As to the distorted position that white cops kill black citizens in wholesale numbers you know that is not true, but is the back bone of the Black Lives Matter agenda. It has been statistically disproved as was “hands up, don’t shoot”. Black Lives Matter proports that police are out to kill their brothers and sisters with abandon. Again, not true. So your opening line, although true does not acknowledge that it too has been hijacked.

Racial divide is fermented by those incidents that are plastered all over every media outlet, cable station or internet platform. Cell phone video provides vivid and often disturbing images of violence and also death. Many of the cases that reach the national consciousness are really outliers in the overall condition of society. There are bad actors in every single walk of life. Bad police, bad politicians, bad stock brokers, bad doctors, bad clergy even. Evil roams the world each and every day. You will never stop it.
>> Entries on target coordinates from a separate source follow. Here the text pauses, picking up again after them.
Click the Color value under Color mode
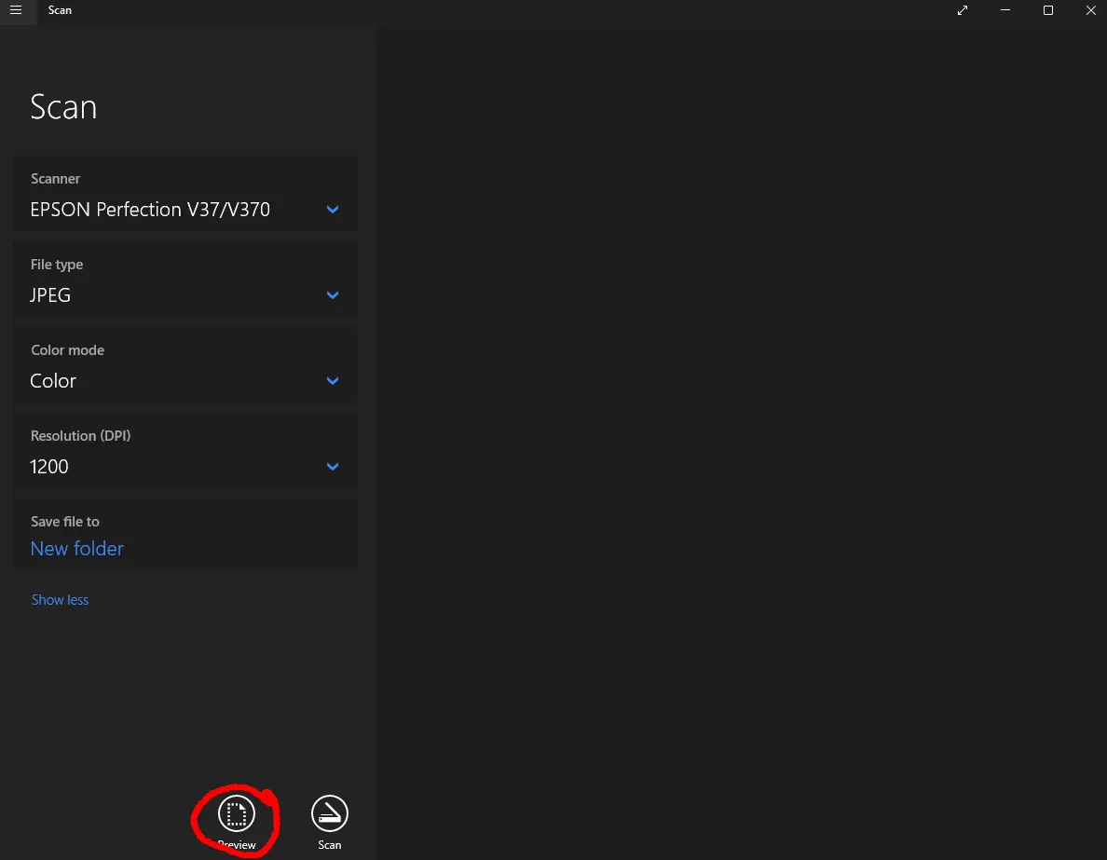pyautogui.click(x=53, y=381)
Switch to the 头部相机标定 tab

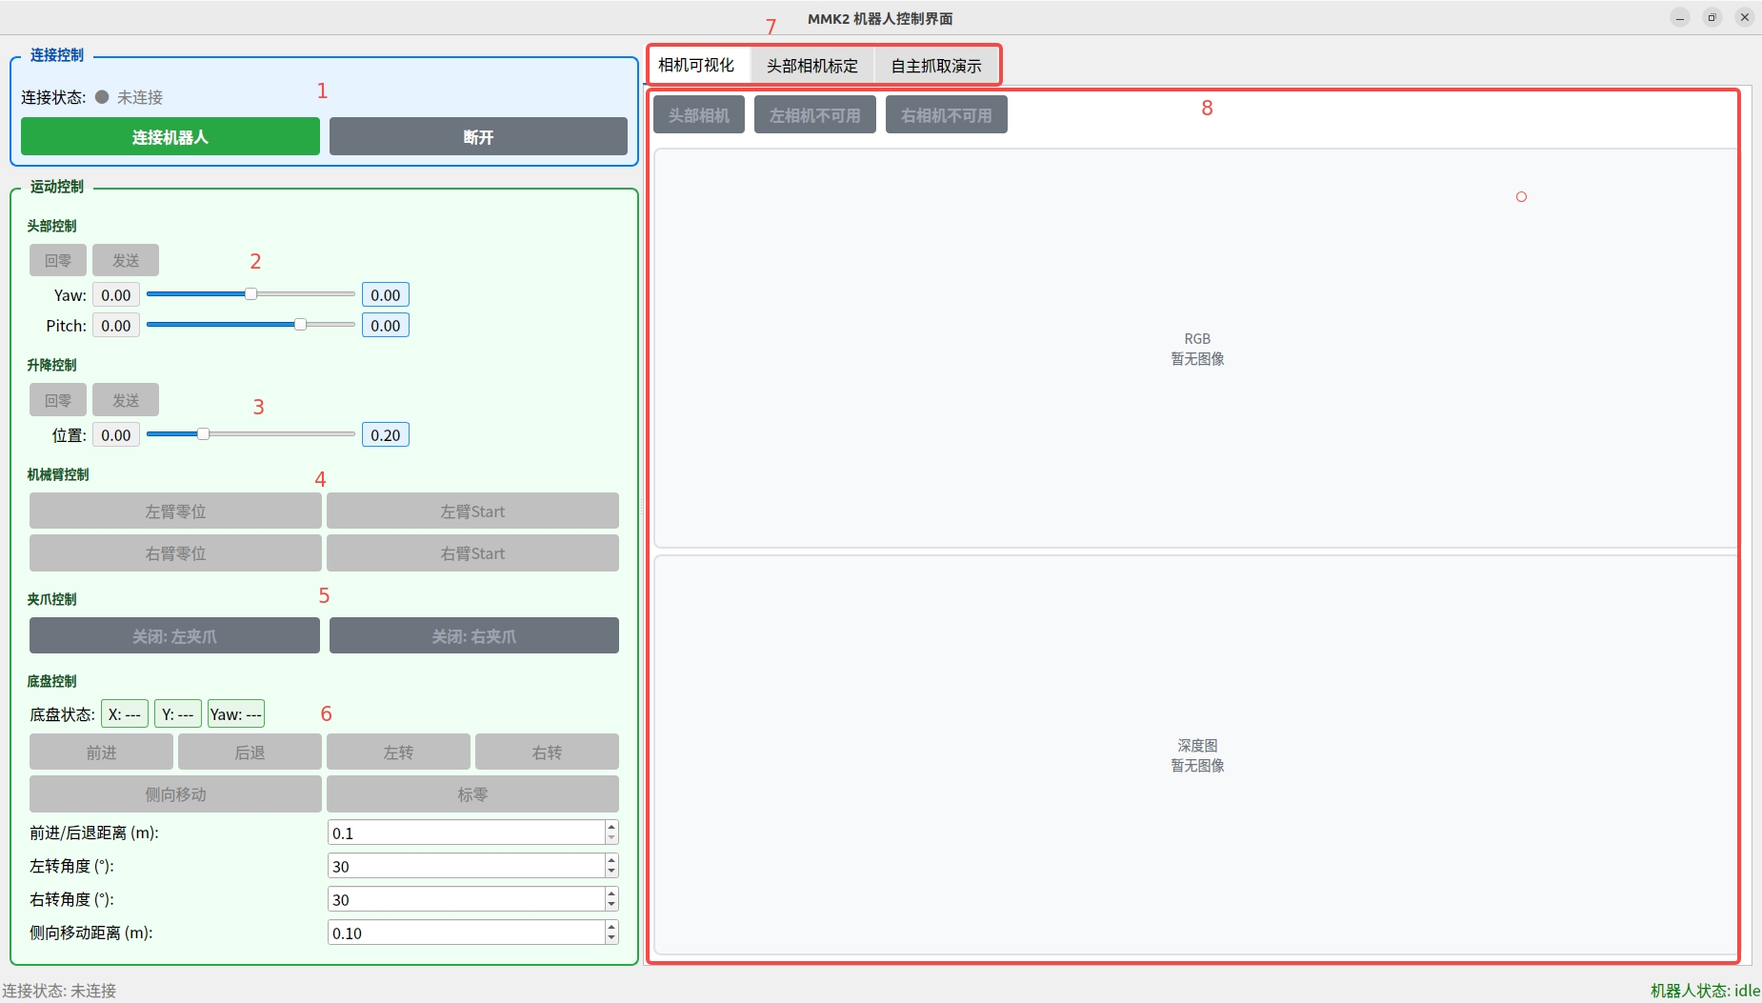coord(811,66)
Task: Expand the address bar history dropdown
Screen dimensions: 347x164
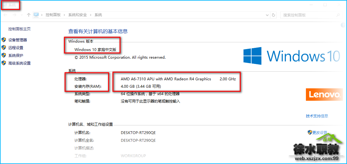Action: point(267,15)
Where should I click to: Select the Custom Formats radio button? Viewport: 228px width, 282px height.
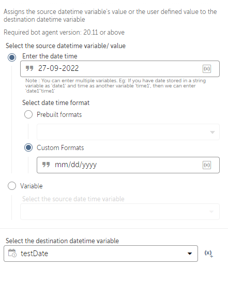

Our only hope is to deter it. How you might ask, by good police and good policing.

The protests were allowed to turn into riots and violence by the very politicians who govern. The issue was too hot for them to address so that retreated, delayed and obfuscated allowing tension, resentments and anger to spill over. Had they acted judiciously, beyond firing the cops, the situation may have been very different. The country could have pulled together behind the acknowledgement that George Floyd was killed by bad cops.

The agitators and ne’er do wells have hijacked what could have been an historic positive born out of evil and trashed not only the opportunity to heal but create battle lines that exacerbate the divide.

A revisit of 1968 and the aftermath of the murder of Dr. Martin Luther King Jr. is very sad and disheartening to see. Whole neighborhoods were destroyed, innocent business owners lost their livelihoods and possibly their future. Citizens were beaten, cops were attacked even going as far as burning down a police station.

As distorted as it may seem championing Black Lives Matter under the current conditions is counterproductive. It draws a deeper and wider divide because it will be misused, misappropriated and devalued by those who seek not to heal but destroy.